Dado que el odio es algo que podemos sentir en un momento determinado, es importante que seamos ejemplo de cómo poder afrontarlo de una forma constructiva y transmitir también esas estrategias de educación emocional a nuestro entorno. Porque los grandes problemas de la humanidad tienen un fondo emocional y como dije anteriormente, la violencia a la que estamos expuestxs y estamos normalizando surge de la ira mal canalizada y

que no somos capaces de regular de manera

adecuada. En las emociones se encuentra lo peor y lo mejor de la vida, y debemos poner el foco de atención en su educación si queremos reducir y prevenir los conflictos.

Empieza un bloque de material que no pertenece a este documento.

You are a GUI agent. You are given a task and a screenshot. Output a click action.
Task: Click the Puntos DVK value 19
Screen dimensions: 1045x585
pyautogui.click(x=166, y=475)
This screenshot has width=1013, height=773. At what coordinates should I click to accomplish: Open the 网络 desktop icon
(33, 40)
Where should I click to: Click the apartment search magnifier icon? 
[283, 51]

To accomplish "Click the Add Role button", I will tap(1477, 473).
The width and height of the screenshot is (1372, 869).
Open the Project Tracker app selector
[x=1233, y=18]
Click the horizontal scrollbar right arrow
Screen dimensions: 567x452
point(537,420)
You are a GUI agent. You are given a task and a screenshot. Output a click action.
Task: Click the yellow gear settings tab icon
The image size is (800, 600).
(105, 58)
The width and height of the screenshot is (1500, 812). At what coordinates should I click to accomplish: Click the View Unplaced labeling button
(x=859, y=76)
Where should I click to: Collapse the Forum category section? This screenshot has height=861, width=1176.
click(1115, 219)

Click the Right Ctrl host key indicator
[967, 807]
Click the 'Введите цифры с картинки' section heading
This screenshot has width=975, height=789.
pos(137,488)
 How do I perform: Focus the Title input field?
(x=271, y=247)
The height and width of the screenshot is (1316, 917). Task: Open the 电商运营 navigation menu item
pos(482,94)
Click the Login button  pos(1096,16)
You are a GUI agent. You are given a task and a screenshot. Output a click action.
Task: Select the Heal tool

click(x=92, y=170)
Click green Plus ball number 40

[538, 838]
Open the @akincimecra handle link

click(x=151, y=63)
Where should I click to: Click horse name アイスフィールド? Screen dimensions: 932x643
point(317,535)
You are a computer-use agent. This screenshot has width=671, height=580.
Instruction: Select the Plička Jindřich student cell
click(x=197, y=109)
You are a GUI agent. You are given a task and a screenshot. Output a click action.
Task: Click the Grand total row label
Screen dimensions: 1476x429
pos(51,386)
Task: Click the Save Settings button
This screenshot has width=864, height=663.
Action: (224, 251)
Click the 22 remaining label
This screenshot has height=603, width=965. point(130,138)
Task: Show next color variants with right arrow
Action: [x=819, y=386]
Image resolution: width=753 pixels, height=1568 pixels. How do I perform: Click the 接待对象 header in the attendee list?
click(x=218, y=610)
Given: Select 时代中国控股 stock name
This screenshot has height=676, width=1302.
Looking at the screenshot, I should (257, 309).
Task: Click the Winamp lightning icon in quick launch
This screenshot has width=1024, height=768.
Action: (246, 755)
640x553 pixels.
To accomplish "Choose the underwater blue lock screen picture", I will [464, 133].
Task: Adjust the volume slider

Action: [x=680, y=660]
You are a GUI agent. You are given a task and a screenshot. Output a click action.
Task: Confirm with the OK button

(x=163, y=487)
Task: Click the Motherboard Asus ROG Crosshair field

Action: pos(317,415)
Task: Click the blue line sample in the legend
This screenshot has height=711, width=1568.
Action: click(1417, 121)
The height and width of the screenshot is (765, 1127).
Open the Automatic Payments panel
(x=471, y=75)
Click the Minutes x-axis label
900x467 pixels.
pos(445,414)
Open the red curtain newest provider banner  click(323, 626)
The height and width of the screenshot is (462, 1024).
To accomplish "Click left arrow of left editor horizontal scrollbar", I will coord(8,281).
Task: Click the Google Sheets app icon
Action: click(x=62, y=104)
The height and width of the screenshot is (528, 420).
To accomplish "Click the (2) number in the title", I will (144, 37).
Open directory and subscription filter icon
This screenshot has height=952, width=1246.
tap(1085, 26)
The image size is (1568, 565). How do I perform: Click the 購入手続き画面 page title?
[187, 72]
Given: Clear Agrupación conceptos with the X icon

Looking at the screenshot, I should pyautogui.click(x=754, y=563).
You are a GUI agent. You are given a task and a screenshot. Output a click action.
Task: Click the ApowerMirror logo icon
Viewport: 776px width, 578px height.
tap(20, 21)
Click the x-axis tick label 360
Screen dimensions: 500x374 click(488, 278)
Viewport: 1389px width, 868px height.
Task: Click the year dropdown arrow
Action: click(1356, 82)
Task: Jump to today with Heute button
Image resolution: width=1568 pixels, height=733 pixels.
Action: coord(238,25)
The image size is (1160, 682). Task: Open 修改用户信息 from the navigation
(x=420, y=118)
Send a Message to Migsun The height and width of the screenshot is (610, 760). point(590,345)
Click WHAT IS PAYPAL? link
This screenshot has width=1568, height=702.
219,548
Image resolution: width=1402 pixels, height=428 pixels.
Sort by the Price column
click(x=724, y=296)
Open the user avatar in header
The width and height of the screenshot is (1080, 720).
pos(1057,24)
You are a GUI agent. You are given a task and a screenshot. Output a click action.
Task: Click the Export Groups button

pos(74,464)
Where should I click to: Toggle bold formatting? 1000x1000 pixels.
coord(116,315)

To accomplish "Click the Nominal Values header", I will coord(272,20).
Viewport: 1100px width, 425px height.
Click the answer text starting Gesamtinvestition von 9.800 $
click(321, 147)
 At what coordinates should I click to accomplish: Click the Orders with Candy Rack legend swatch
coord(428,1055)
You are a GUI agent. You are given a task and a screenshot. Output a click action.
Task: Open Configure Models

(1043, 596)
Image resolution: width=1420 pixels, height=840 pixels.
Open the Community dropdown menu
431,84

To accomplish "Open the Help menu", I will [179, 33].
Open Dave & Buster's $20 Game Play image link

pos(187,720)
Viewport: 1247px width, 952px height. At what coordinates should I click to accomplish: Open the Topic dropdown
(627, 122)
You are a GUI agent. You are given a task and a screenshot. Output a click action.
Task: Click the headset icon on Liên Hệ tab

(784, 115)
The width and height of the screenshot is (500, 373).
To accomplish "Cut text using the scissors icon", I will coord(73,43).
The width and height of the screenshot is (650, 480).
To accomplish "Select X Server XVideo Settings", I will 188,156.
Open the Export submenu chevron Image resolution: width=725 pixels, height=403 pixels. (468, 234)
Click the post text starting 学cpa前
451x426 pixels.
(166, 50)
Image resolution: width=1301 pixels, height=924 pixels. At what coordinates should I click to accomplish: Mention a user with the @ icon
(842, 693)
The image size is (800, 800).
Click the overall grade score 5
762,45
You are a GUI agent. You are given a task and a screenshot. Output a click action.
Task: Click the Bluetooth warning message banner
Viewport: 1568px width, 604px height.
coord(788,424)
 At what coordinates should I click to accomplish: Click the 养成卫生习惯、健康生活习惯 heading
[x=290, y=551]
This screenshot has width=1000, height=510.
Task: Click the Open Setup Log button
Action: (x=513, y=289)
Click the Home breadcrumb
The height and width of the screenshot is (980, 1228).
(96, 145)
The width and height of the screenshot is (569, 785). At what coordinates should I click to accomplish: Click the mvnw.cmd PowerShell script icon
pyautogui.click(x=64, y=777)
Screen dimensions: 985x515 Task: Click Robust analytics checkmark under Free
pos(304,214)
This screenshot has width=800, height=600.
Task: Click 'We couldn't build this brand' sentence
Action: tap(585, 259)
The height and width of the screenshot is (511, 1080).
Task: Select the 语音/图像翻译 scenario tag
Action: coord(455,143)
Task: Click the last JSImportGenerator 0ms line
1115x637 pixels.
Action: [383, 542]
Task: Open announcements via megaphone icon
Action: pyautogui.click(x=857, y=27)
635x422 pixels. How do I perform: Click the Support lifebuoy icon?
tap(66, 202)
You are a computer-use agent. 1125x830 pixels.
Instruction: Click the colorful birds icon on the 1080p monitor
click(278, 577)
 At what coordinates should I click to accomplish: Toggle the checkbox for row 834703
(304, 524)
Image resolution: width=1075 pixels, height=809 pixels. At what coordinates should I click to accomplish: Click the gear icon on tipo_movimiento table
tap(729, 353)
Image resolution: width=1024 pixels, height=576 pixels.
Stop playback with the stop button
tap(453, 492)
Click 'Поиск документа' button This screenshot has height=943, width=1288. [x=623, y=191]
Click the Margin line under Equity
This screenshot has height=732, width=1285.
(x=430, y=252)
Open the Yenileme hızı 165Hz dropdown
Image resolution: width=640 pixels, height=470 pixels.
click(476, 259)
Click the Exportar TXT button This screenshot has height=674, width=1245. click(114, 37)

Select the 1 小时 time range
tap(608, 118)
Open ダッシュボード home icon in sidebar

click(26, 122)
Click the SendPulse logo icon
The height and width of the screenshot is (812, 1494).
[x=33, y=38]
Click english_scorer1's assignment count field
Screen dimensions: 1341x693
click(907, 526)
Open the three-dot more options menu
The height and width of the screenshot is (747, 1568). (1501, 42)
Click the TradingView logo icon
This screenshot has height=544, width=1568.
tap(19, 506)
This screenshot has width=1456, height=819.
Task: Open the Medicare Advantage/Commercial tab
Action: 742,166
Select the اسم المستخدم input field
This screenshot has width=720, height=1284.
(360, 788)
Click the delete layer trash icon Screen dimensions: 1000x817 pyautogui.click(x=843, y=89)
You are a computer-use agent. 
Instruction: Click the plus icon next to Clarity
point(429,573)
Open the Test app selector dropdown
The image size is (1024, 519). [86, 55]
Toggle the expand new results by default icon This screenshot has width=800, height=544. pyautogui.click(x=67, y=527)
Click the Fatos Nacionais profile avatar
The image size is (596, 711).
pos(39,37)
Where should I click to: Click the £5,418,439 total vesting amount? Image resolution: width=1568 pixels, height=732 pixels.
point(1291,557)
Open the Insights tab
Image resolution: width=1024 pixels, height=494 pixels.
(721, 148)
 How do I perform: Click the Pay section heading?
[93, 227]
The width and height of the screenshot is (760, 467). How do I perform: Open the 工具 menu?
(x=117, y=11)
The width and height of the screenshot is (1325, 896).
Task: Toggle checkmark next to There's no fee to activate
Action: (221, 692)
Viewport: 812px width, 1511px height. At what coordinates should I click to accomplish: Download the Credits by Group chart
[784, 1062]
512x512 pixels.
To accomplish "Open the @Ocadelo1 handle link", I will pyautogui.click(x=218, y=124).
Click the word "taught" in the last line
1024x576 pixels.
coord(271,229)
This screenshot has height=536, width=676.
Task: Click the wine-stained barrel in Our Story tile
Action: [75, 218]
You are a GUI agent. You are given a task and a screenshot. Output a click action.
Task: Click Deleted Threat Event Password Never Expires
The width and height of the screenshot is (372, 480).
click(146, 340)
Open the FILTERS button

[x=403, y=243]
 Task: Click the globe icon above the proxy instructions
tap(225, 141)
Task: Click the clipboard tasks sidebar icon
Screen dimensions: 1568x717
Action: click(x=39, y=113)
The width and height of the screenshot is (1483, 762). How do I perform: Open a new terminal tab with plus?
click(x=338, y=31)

Cuando el odio está enganchado en la piel, sabemos que es muy difícil no educar en el odio (de ahí el dicho ‘el odio genera más odio’), pero ello no nos debe desalentar a la hora de tratar de educar en otros sentimientos más enriquecedores. Es nuestra obligación como sociedad y todxs debemos aunar esfuerzos para revisar lo que estamos haciendo o mejor no haciendo con la educación emocional, analizar los mensajes que estamos enviando a lxs jóvenes, aportar pensamiento crítico y de mayor rango moral a los modelos de conducta que priman en televisión y redes sociales, y reflexionar sobre cómo estamos confundiendo libertad con el ‘todo vale’…y, en fin, tomar conciencia de que, si nos lo proponemos, podemos vivir en un país cuya identidad sea la de querer ser felices, haciendo de la diversidad y el respeto por la misma, un valor

deseable por todxs.

No podemos olvidar que la felicidad es sobre todo un aspecto subjetivo y el resultado de un proceso interior, y la mayor educación que podemos hacer desde los diferentes agentes socializadores es ayudar a todas las personas a descubrir

que la mejor forma de contribuir al deseado

bienestar personal es contribuyendo también al bienestar emocional general de lxs que nos rodean.

Considero que solo así los yoes estarían más llenos de túes.

Me gustaría terminar este artículo con las palabras de Ángel Gabilondo que acabo de leer en El País, las cuales me llevan a pensar que los que apostamos por amar y amarnos a nosotros mismxs acabaremos siendo más y desde luego más felices que lxs odiadorxs: ‘Yo también sé ser malo, pero

no quiero y he decidido no serlo. También es una conquista. También sé odiar, pero no quiero odiar. Si odio, me hago más daño a mí que a nadie.’